### Lesetext ###

Eidesformel der Wahlmänner § 19 des bayerischen Gesetzes, die Wahl der Landtags-Abgeordneten betreffend (Verfassungsgesetz; IV. Beilage zum Abschiede für die Stände-Versammlung) vom 4. Juni 1848, Online

Nicht verpflichtende Eide

In den Vereinigten Staaten ist es üblich, dass neu gewählte Mitglieder des Kongresses auf der konstituierenden Sitzung den Pledge of Allegiance ablegen. Eine formale persönliche Verpflichtung hierzu besteht nicht.[1]

Beispiele für Eidesformeln

„Ich schwöre Treue dem Könige, Gehorsam dem Gesetze, Beobachtung und Aufrechthaltung der Staats-Verfassung und in der Stände-Versammlung nur des ganzen Landes allgemeines Wohl und Beste ohne Rücksicht auf besondere Stände oder Klassen nach meiner innern Ueberzeugung zu berathen; So wahr mir Gott helfe und sein heiliges Evangelium.“

Eidesformel der Abgeordneten in Titel VII, § 25 der Verfassung des Königreichs Bayern von 1818

„Ich schwöre Treue dem Großherzog, Gehorsam dem Gesetze, genaue Befolgung der Verfassung und in der Stände-Versammlung nur das allgemeine Wohl nach bester, eigener durch keinen Auftrag bestimmter Überzeugung beraten zu wollen“

Eidesformel der Abgeordneten in Artikel 13 der Geschäftsordnung der Landstände des Großherzogtums Hessen

„Ich schwöre im Namen der Heiligen und Wesensgleichen und Unteilbaren Dreifaltigkeit, dem Vaterland und der demokratischen Staatsordnung die Treue zu bewahren, Gehorsam gegenüber der Verfassung und den Gesetzen zu üben und meine Pflichten gewissenhaft zu erfüllen.“

Artikel 59 (1) der griechischen Verfassung[2]

„Sie werden geloben unverbrüchliche Treue der Republik Österreich, stete und volle Beobachtung der Verfassungsgesetze und aller anderen Gesetze und gewissenhafte Erfüllung Ihrer Pflichten.“

Gelöbnisformel nach § 4 GOG-NR: Dieses Gelöbnis wird zu Beginn der konstituierenden Sitzung vom Schriftführer verlesen, und von den Abgeordneten mit den Worten „Ich gelobe.“ geleistet.

Konflikte

Hauptkonfliktpunkte sind der Treueeid zum Herrscher und die Verpflichtung auf die Verfassung.

### Gesammelte Daten ###

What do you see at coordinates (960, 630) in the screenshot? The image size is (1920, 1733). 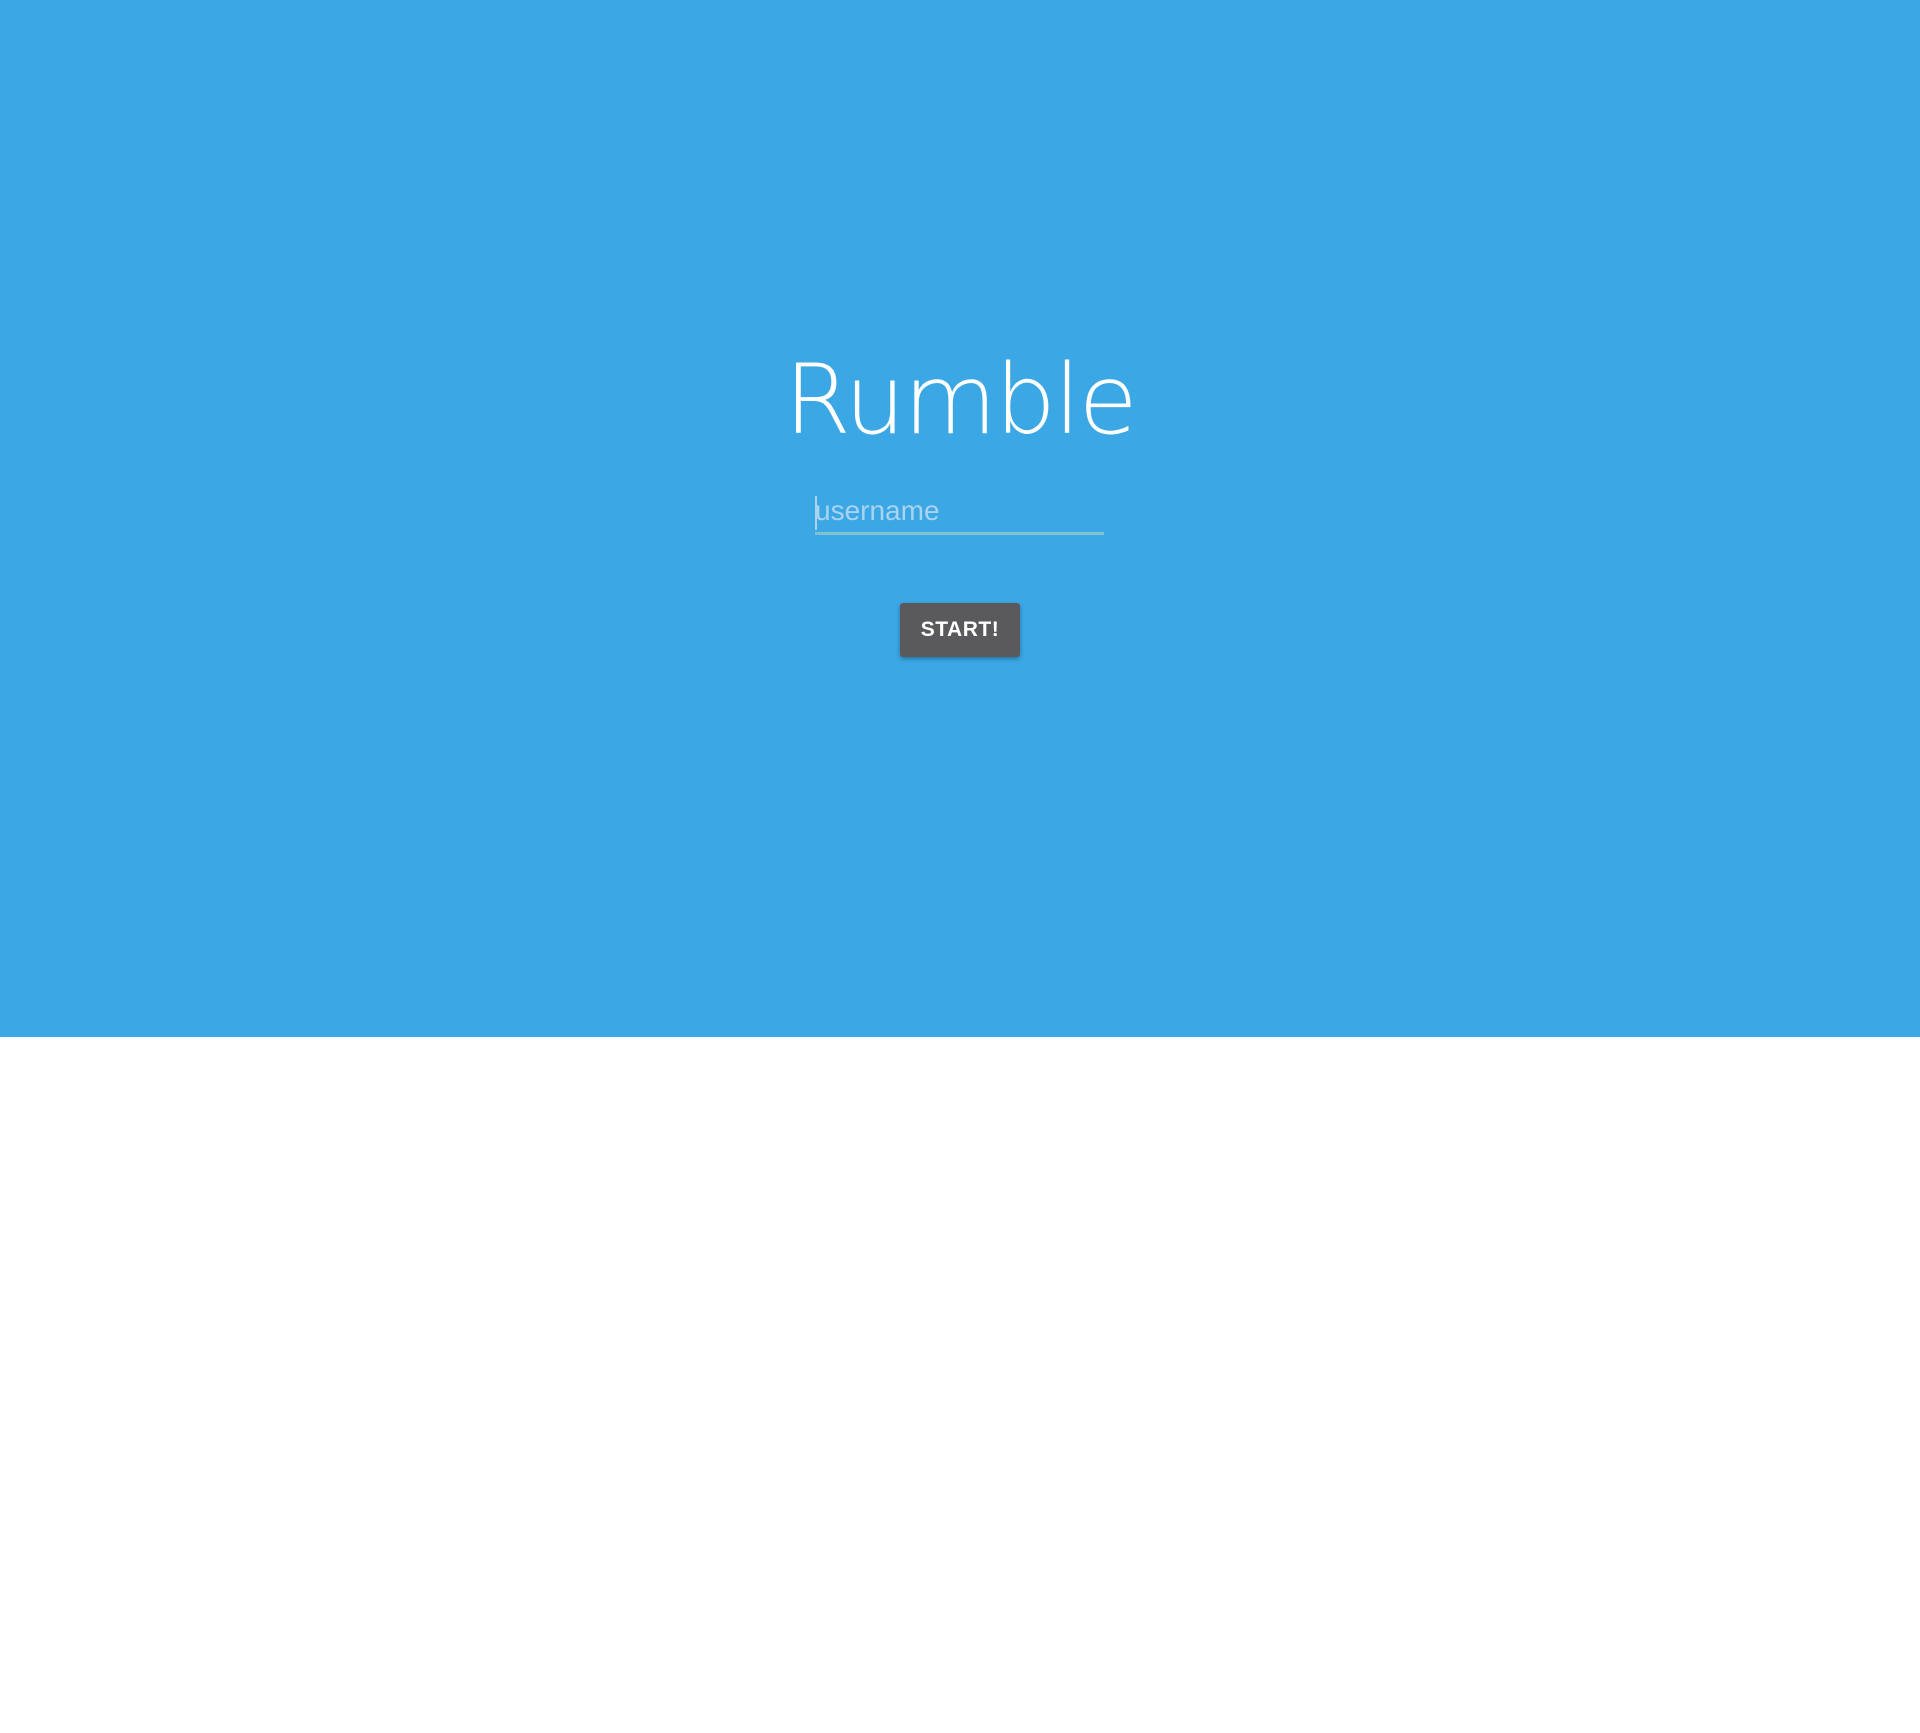 I see `start-button: START!` at bounding box center [960, 630].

###

* Aufgaben
1. Beantworte anhand des Textes über Abgeordneteneide:
(a) Wer verliest nach § 4 GOG-NR das Gelöbnis zu Beginn der konstituierenden Sitzung?
(b) In welchem Artikel der Geschäftsordnung der Landstände des Großherzogtums Hessen steht die Eidesformel der Abgeordneten?
(c) Was legen neu gewählte Mitglieder des Kongresses in den Vereinigten Staaten auf der konstituierenden Sitzung üblicherweise ab?
2. Wiederhole aus dem Text über Abgeordneteneide wortgetreu die Passage von „Eidesformel der Abgeordneten in Artikel“ bis einschließlich „auf die Verfassung.“.
3. Führe den Text über Abgeordneteneide im Anschluss an seinen letzten Satz weiter.
Die Zeilen sind eigenständiges Material und gehören nicht zum Text über Abgeordneteneide.

* Lösungen
1.
(a) Der Schriftführer.
(b) In Artikel 13.
(c) Den Pledge of Allegiance.

2.
Eidesformel der Abgeordneten in Artikel 13 der Geschäftsordnung der Landstände des Großherzogtums Hessen

„Ich schwöre im Namen der Heiligen und Wesensgleichen und Unteilbaren Dreifaltigkeit, dem Vaterland und der demokratischen Staatsordnung die Treue zu bewahren, Gehorsam gegenüber der Verfassung und den Gesetzen zu üben und meine Pflichten gewissenhaft zu erfüllen.“

Artikel 59 (1) der griechischen Verfassung[2]

„Sie werden geloben unverbrüchliche Treue der Republik Österreich, stete und volle Beobachtung der Verfassungsgesetze und aller anderen Gesetze und gewissenhafte Erfüllung Ihrer Pflichten.“

Gelöbnisformel nach § 4 GOG-NR: Dieses Gelöbnis wird zu Beginn der konstituierenden Sitzung vom Schriftführer verlesen, und von den Abgeordneten mit den Worten „Ich gelobe.“ geleistet.

Konflikte

Hauptkonfliktpunkte sind der Treueeid zum Herrscher und die Verpflichtung auf die Verfassung.

3.
Ein Beispiel für den ersten Fall war die Verweigerung des Treueeides durch die Mehrzahl der Mitglieder der ersten hessischen Kammer 1820. Mitglied der ersten Kammer waren vor allem die Standesherren, die Chefs der mediatisierten, früher reichsunmittelbaren Familien. Machtpolitisch verfügten sie über keine Möglichkeit mehr, die frühere Herrschaft zurückzuerlangen, dennoch waren sie nicht bereit, einen Eid auf den Großherzog zu leisten. Ihren Sitz in der Kammer nahmen sie nicht ein. In der Folge wurden nach intensiven Verhandlungen Verträge zwischen den einzelnen Standesherren und dem Großherzogtum abgeschlossen, die die Standesvorrechte sicherten und die Standesherren legten den Eid ab und wirkten in der Ersten Kammer mit.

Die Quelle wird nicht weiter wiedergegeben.